= Beginning of Section =
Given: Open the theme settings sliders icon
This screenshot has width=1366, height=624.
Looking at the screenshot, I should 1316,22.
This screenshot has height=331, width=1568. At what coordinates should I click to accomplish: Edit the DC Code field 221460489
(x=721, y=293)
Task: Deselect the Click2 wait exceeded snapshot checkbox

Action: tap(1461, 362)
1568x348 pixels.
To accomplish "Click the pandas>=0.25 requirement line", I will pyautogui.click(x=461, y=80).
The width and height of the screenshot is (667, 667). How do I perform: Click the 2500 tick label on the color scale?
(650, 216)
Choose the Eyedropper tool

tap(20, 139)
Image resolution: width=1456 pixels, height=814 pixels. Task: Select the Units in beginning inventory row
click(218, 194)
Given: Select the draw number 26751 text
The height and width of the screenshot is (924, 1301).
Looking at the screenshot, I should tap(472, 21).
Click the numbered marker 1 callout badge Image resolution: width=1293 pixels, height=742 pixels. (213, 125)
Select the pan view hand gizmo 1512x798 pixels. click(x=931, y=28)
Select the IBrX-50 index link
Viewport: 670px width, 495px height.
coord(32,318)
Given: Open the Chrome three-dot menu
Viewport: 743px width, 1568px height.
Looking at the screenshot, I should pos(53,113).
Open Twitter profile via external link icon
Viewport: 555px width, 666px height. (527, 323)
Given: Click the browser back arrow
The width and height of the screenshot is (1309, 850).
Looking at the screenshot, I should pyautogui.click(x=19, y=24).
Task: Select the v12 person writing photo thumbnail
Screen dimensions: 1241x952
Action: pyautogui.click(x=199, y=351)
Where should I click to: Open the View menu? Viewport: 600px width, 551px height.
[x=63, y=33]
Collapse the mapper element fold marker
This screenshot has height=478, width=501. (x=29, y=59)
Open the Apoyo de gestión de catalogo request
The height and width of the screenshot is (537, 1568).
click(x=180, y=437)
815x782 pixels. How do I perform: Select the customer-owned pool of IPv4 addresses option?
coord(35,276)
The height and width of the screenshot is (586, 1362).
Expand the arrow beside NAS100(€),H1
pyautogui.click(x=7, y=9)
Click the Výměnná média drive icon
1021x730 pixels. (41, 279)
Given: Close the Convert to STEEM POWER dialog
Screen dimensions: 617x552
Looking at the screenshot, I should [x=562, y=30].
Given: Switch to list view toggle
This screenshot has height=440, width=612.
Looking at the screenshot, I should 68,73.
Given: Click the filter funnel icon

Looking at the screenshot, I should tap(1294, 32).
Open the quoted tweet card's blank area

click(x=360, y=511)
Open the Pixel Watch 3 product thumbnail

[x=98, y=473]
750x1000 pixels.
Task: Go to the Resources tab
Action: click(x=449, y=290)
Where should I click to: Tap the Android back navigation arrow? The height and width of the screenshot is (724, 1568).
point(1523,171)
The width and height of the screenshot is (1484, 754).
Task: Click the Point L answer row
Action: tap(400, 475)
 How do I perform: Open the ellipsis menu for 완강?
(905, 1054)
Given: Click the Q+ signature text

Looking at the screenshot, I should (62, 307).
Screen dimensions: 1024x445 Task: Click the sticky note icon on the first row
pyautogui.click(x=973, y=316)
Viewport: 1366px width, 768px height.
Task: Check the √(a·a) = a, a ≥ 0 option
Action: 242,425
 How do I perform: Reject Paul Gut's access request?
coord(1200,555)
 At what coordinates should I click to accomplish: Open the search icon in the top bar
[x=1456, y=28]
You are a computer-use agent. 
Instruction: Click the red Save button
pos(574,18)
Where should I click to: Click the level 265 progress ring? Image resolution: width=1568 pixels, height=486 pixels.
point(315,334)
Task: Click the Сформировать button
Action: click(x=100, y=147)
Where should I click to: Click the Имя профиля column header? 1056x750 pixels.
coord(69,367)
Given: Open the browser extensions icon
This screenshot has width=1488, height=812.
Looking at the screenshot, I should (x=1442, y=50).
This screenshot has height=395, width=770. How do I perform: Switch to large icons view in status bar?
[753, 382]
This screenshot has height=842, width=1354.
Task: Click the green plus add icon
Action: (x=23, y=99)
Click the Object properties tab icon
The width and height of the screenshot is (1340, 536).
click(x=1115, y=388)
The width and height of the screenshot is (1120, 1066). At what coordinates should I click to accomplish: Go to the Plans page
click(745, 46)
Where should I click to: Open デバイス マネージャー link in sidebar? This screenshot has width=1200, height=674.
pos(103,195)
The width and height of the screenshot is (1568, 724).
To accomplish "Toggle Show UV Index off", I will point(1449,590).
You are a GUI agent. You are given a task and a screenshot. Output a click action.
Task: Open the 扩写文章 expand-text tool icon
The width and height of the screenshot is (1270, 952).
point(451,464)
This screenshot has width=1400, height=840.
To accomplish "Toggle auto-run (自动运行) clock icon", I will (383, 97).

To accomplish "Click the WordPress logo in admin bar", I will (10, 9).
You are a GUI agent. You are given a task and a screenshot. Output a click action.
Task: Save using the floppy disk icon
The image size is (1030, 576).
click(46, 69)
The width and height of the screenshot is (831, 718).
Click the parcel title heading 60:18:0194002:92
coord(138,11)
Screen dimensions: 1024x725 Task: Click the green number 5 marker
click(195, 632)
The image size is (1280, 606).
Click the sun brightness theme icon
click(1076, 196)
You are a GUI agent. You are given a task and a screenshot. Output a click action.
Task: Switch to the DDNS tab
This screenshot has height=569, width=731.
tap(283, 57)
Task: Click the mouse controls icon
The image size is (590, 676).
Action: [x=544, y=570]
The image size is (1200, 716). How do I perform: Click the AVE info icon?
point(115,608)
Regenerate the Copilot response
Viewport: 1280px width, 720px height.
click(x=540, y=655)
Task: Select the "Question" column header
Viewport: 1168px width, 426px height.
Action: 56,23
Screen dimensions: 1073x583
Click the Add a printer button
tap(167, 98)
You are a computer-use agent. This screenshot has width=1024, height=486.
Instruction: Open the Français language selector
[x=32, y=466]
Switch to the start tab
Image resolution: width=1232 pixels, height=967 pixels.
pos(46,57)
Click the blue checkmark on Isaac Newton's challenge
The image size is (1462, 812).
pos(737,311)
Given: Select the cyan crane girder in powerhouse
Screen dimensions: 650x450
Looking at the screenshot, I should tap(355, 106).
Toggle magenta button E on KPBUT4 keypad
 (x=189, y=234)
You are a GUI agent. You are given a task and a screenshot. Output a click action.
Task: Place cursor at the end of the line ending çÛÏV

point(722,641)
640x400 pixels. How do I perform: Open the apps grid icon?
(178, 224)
= End of Section =
* WHAT YOU NEED TO DO *
Could you copy out all of the records above exactly?

* SOLUTION FOR THIS EXERCISE *
Given: Open the theme settings sliders icon
This screenshot has width=1366, height=624.
Looking at the screenshot, I should 1316,22.
This screenshot has height=331, width=1568. At what coordinates should I click to accomplish: Edit the DC Code field 221460489
(x=721, y=293)
Task: Deselect the Click2 wait exceeded snapshot checkbox

Action: tap(1461, 362)
1568x348 pixels.
To accomplish "Click the pandas>=0.25 requirement line", I will pyautogui.click(x=461, y=80).
The width and height of the screenshot is (667, 667). How do I perform: Click the 2500 tick label on the color scale?
(650, 216)
Choose the Eyedropper tool

tap(20, 139)
Image resolution: width=1456 pixels, height=814 pixels. Task: Select the Units in beginning inventory row
click(218, 194)
Given: Select the draw number 26751 text
The height and width of the screenshot is (924, 1301).
Looking at the screenshot, I should tap(472, 21).
Click the numbered marker 1 callout badge Image resolution: width=1293 pixels, height=742 pixels. (213, 125)
Select the pan view hand gizmo 1512x798 pixels. click(x=931, y=28)
Select the IBrX-50 index link
Viewport: 670px width, 495px height.
coord(32,318)
Given: Open the Chrome three-dot menu
Viewport: 743px width, 1568px height.
Looking at the screenshot, I should pos(53,113).
Open Twitter profile via external link icon
Viewport: 555px width, 666px height. (527, 323)
Given: Click the browser back arrow
The width and height of the screenshot is (1309, 850).
Looking at the screenshot, I should pyautogui.click(x=19, y=24).
Task: Select the v12 person writing photo thumbnail
Screen dimensions: 1241x952
Action: pyautogui.click(x=199, y=351)
Where should I click to: Open the View menu? Viewport: 600px width, 551px height.
[x=63, y=33]
Collapse the mapper element fold marker
This screenshot has height=478, width=501. (x=29, y=59)
Open the Apoyo de gestión de catalogo request
The height and width of the screenshot is (537, 1568).
click(x=180, y=437)
815x782 pixels. How do I perform: Select the customer-owned pool of IPv4 addresses option?
coord(35,276)
The height and width of the screenshot is (586, 1362).
Expand the arrow beside NAS100(€),H1
pyautogui.click(x=7, y=9)
Click the Výměnná média drive icon
1021x730 pixels. (41, 279)
Given: Close the Convert to STEEM POWER dialog
Screen dimensions: 617x552
Looking at the screenshot, I should [x=562, y=30].
Given: Switch to list view toggle
This screenshot has height=440, width=612.
Looking at the screenshot, I should 68,73.
Given: Click the filter funnel icon

Looking at the screenshot, I should tap(1294, 32).
Open the quoted tweet card's blank area

click(x=360, y=511)
Open the Pixel Watch 3 product thumbnail

[x=98, y=473]
750x1000 pixels.
Task: Go to the Resources tab
Action: click(x=449, y=290)
Where should I click to: Tap the Android back navigation arrow? The height and width of the screenshot is (724, 1568).
point(1523,171)
The width and height of the screenshot is (1484, 754).
Task: Click the Point L answer row
Action: tap(400, 475)
 How do I perform: Open the ellipsis menu for 완강?
(905, 1054)
Given: Click the Q+ signature text

Looking at the screenshot, I should (62, 307).
Screen dimensions: 1024x445 Task: Click the sticky note icon on the first row
pyautogui.click(x=973, y=316)
Viewport: 1366px width, 768px height.
Task: Check the √(a·a) = a, a ≥ 0 option
Action: 242,425
 How do I perform: Reject Paul Gut's access request?
coord(1200,555)
 At what coordinates should I click to accomplish: Open the search icon in the top bar
[x=1456, y=28]
You are a computer-use agent. 
Instruction: Click the red Save button
pos(574,18)
Where should I click to: Click the level 265 progress ring? Image resolution: width=1568 pixels, height=486 pixels.
point(315,334)
Task: Click the Сформировать button
Action: click(x=100, y=147)
Where should I click to: Click the Имя профиля column header? 1056x750 pixels.
coord(69,367)
Given: Open the browser extensions icon
This screenshot has width=1488, height=812.
Looking at the screenshot, I should (x=1442, y=50).
This screenshot has height=395, width=770. How do I perform: Switch to large icons view in status bar?
[753, 382]
This screenshot has height=842, width=1354.
Task: Click the green plus add icon
Action: (x=23, y=99)
Click the Object properties tab icon
The width and height of the screenshot is (1340, 536).
click(x=1115, y=388)
The width and height of the screenshot is (1120, 1066). At what coordinates should I click to accomplish: Go to the Plans page
click(745, 46)
Where should I click to: Open デバイス マネージャー link in sidebar? This screenshot has width=1200, height=674.
pos(103,195)
The width and height of the screenshot is (1568, 724).
To accomplish "Toggle Show UV Index off", I will point(1449,590).
You are a GUI agent. You are given a task and a screenshot. Output a click action.
Task: Open the 扩写文章 expand-text tool icon
The width and height of the screenshot is (1270, 952).
point(451,464)
This screenshot has width=1400, height=840.
To accomplish "Toggle auto-run (自动运行) clock icon", I will (383, 97).

To accomplish "Click the WordPress logo in admin bar", I will (10, 9).
You are a GUI agent. You are given a task and a screenshot. Output a click action.
Task: Save using the floppy disk icon
The image size is (1030, 576).
click(46, 69)
The width and height of the screenshot is (831, 718).
Click the parcel title heading 60:18:0194002:92
coord(138,11)
Screen dimensions: 1024x725 Task: Click the green number 5 marker
click(195, 632)
The image size is (1280, 606).
Click the sun brightness theme icon
click(1076, 196)
You are a GUI agent. You are given a task and a screenshot. Output a click action.
Task: Switch to the DDNS tab
This screenshot has height=569, width=731.
tap(283, 57)
Task: Click the mouse controls icon
The image size is (590, 676).
Action: [x=544, y=570]
The image size is (1200, 716). How do I perform: Click the AVE info icon?
point(115,608)
Regenerate the Copilot response
Viewport: 1280px width, 720px height.
click(x=540, y=655)
Task: Select the "Question" column header
Viewport: 1168px width, 426px height.
Action: 56,23
Screen dimensions: 1073x583
Click the Add a printer button
tap(167, 98)
You are a computer-use agent. This screenshot has width=1024, height=486.
Instruction: Open the Français language selector
[x=32, y=466]
Switch to the start tab
Image resolution: width=1232 pixels, height=967 pixels.
pos(46,57)
Click the blue checkmark on Isaac Newton's challenge
The image size is (1462, 812).
pos(737,311)
Given: Select the cyan crane girder in powerhouse
Screen dimensions: 650x450
Looking at the screenshot, I should tap(355, 106).
Toggle magenta button E on KPBUT4 keypad
 (x=189, y=234)
You are a GUI agent. You are given a task and a screenshot. Output a click action.
Task: Place cursor at the end of the line ending çÛÏV

point(722,641)
640x400 pixels. How do I perform: Open the apps grid icon?
(178, 224)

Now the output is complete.